Jimmy Kebé, vous avez signé votre contrat
à Reading, quel effet ça fait
?
Honnêtement, je ne croyais pas que ça
se ferait. Avec tous les problèmes que ça posait, je
pensais vraiment que j’allais rester à
Boulogne-sur-Mer jusqu’à la fin de la saison. Je
m’étais mis ça en tête. Et finalement, je
suis agréablement surpris que ça se soit passé
ainsi.
Avez-vous compris la position de Boulogne qui ne
souhaitait pas vous laisser partir ? Le président Wattez ne
faisait que son travail en mettant son
véto…
J’ai compris son attitude.
Sur le moment, c’est difficile, mais après, il faut se
mettre à leur place. A la place du coach, je n’aurais pas aimé voir partir un
de mes joueurs comme ça. Je les comprends parfaitement. Mais
comme je leur ai dit, je ne voulais pas rester car jouer en
Angleterre était le rêve de ma vie.
J’étais décidé à y aller, il
fallait trouver un arrangement. On l’a trouvé, tant
mieux.
Tout le monde est content, puisque Boulogne-sur-Mer va
être dédommagé alors que vous ne leur
apparteniez pas…
Sans ça, je pense que
ça ne se serait pas fait. Chacun a tiré quelque chose
et c’est tant mieux. Après, je souhaite à
Boulogne de se maintenir, ce qui est l’objectif. Mais je
pense qu’ils feront mieux que ça. Je n’oublie
pas que c’est grâce à mes coéquipiers que
j’ai fait un bon début de saison. Si on ne vous met
pas des bons ballons, vous ne vous faîtes pas remarquer. Je
les remercie et j’espère que ça va aller pour
eux.
« Le Français est interdit »
Vous nous disiez que jouer en Angleterre était un
rêve. Qu’avez-vous ressenti en signant ce contrat
?
C’est un rêve de gosse qui vient d’aboutir.

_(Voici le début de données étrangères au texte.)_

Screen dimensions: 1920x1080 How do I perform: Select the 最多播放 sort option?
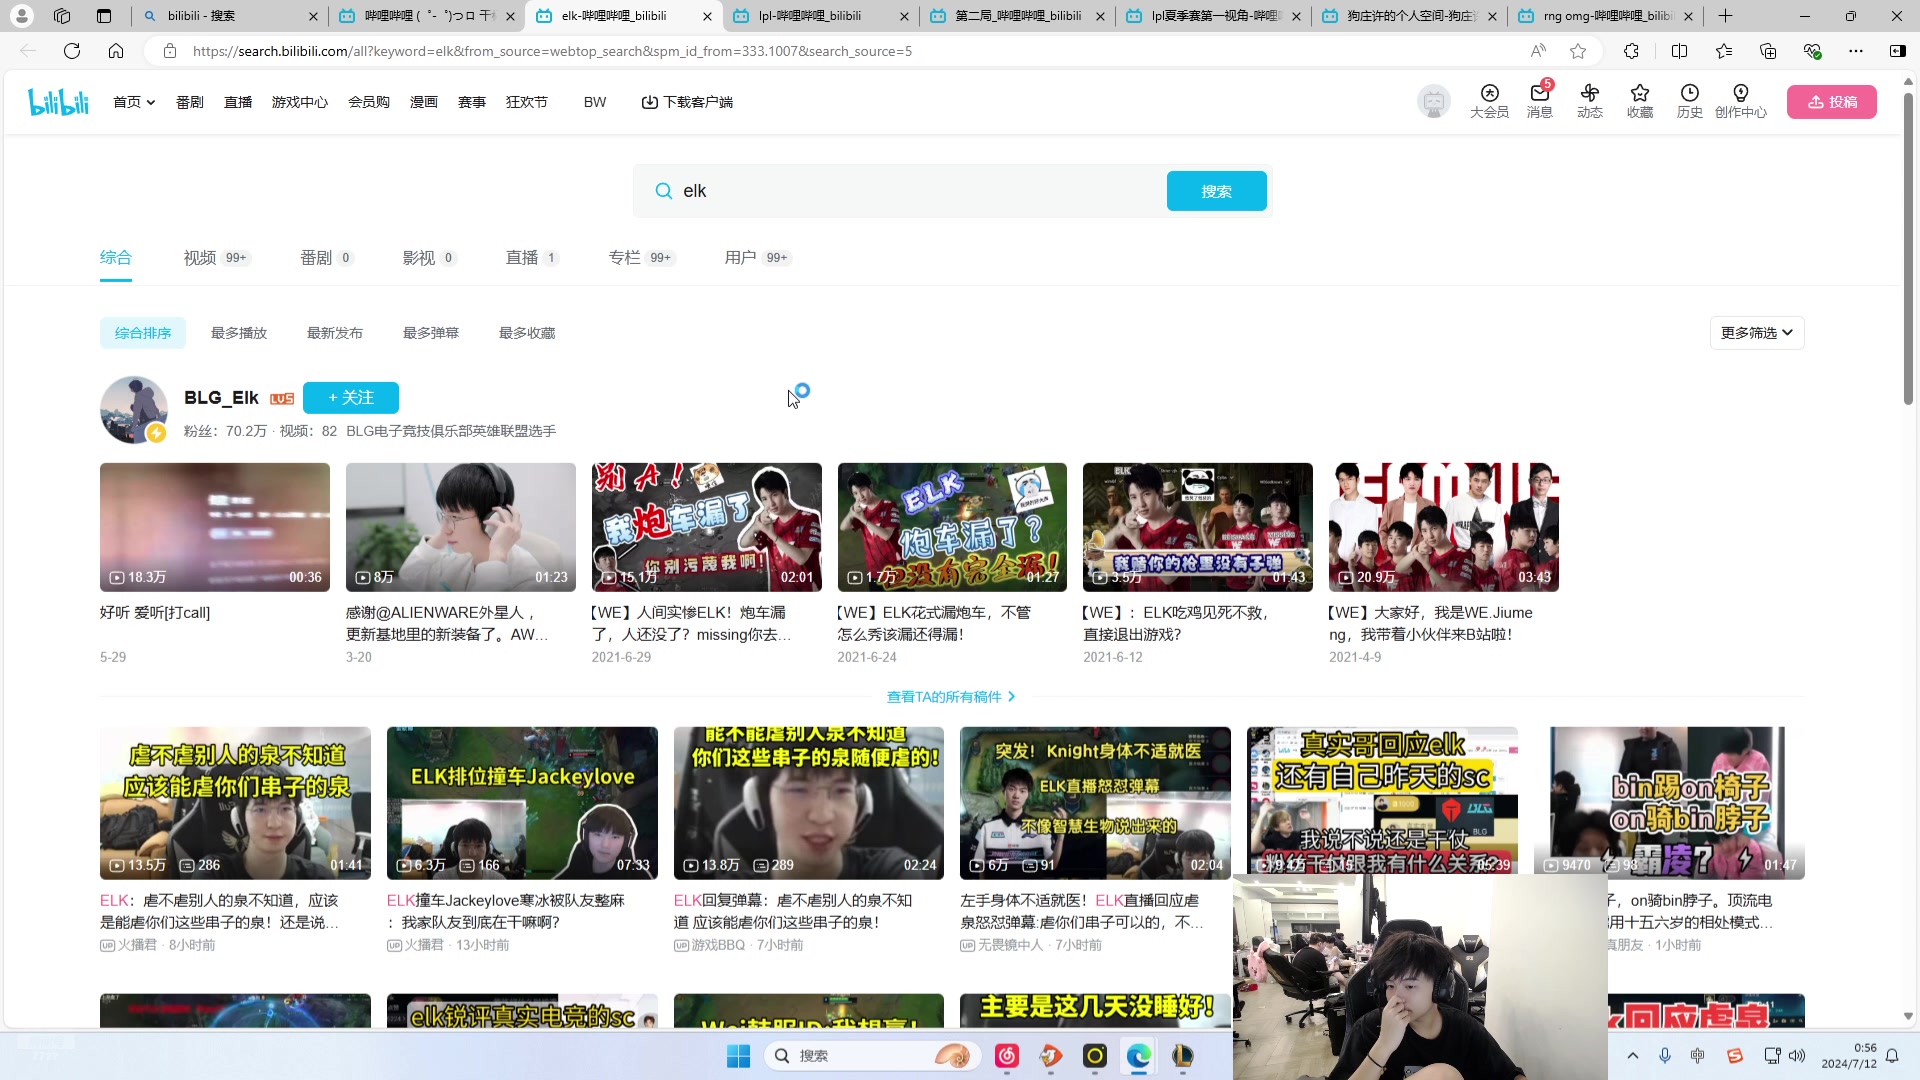pos(238,332)
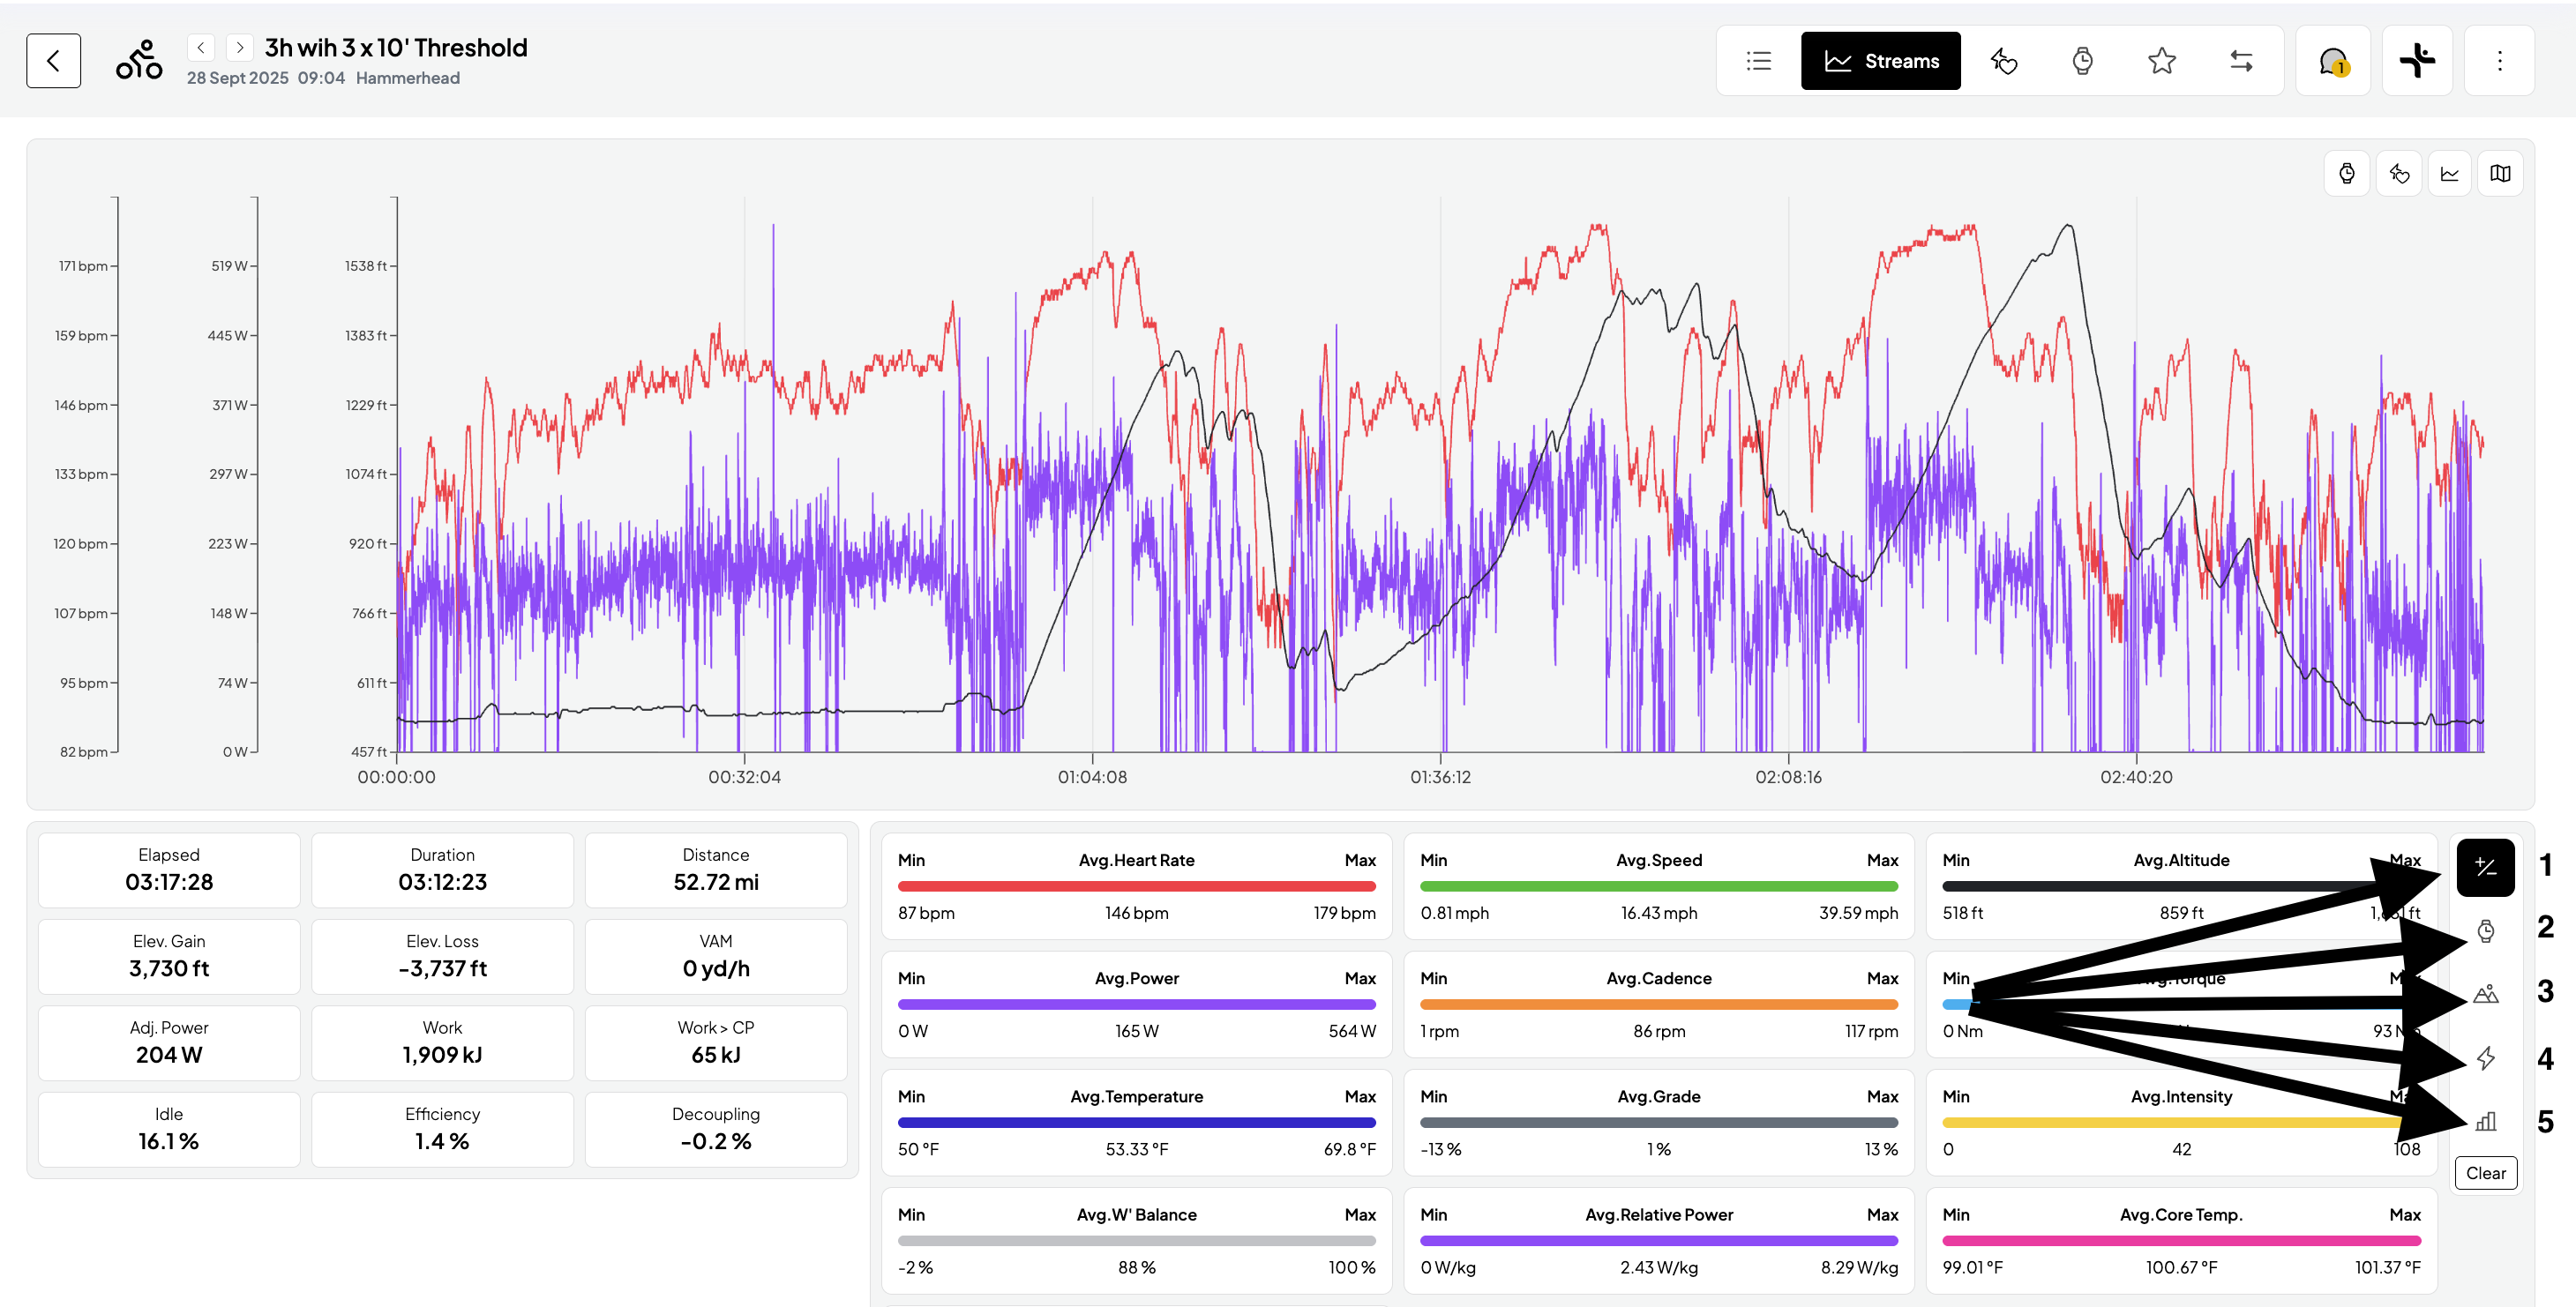Select the Streams tab
The image size is (2576, 1307).
pyautogui.click(x=1880, y=61)
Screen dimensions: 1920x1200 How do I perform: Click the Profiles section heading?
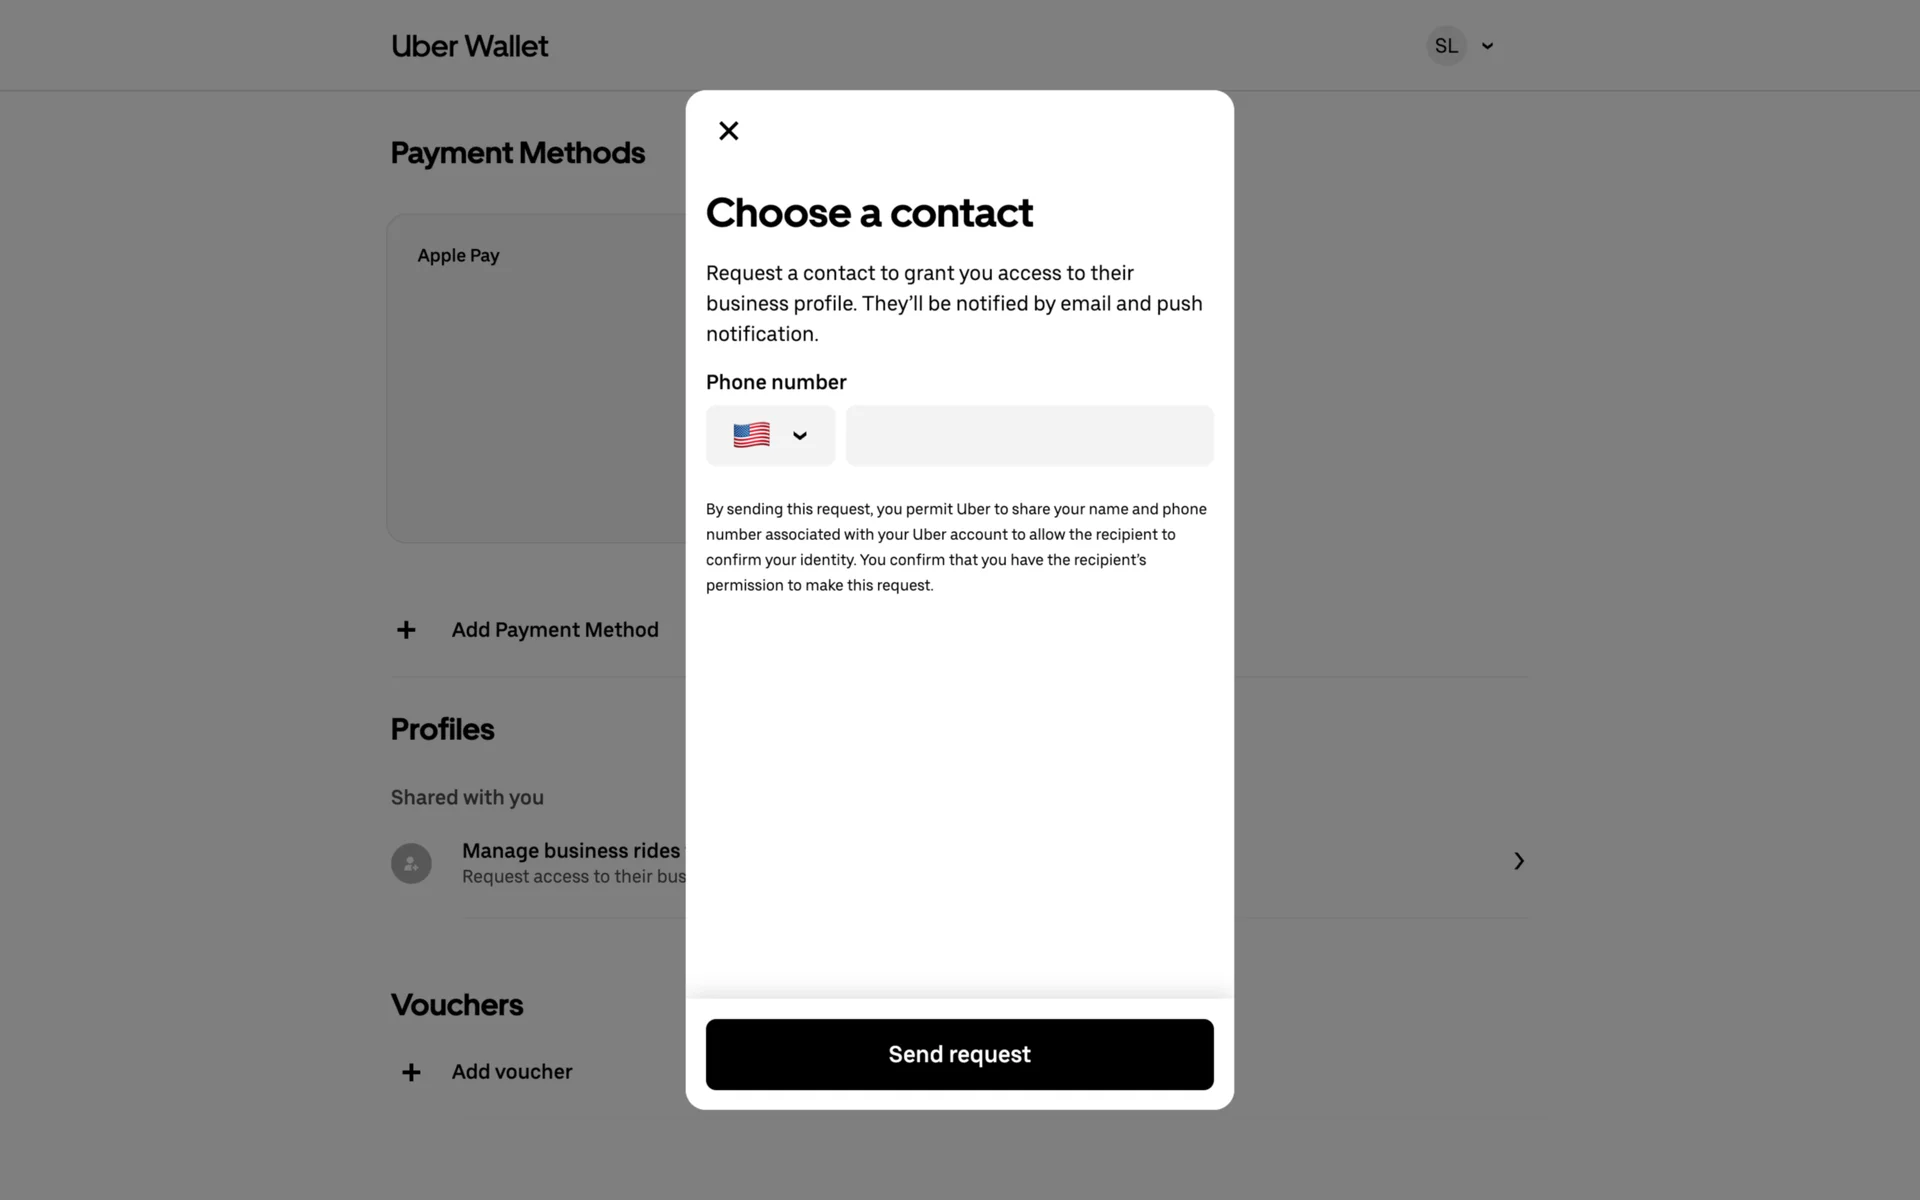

J’ai aussi beaucoup pensé à mes agents qui
m’ont aidé à obtenir ce contrat. C’est
une deuxième famille. J’étais content pour eux
aussi. Ils ont toujours cru en moi. Ils étaient toujours
là, même quand c’était difficile.
Une nouvelle vie commence. Footballeur professionnel en
Angleterre, c’est différent non ?
Oui, c’est un autre monde. Je vais découvrir,
m’entraîner et faire des matchs pour voir à quoi
ça ressemble. Le coach, Steve Coppell, m’a
parlé pour me demander si je parlais anglais (rires). Il va
falloir apprendre vite, car même s’il y a des
francophones dans l’équipe, le coach refuse que je
parle français avec eux. C’est interdit.
Mercredi, des tribunes ou sur le banc, se profile un
Reading-Chelsea. Vous allez entrer dans le vif du sujet
!
Entre un club de L1 et un club de Premier League, il y a un
fossé. Alors entre un club de L2 et ici… Je
n’imagine pas ce que je vais découvrir. Je vais donner
mon maximum dans cet univers que je ne connais pas trop. Là,
c’est le rêve, mais il va falloir que je
m’impose. Il ne faut pas que je me repose sur mes lauriers.
De toute façon, je n’ai encore rien prouvé dans
le football jusqu’à présent. Tout
commence.
(source mercato 365)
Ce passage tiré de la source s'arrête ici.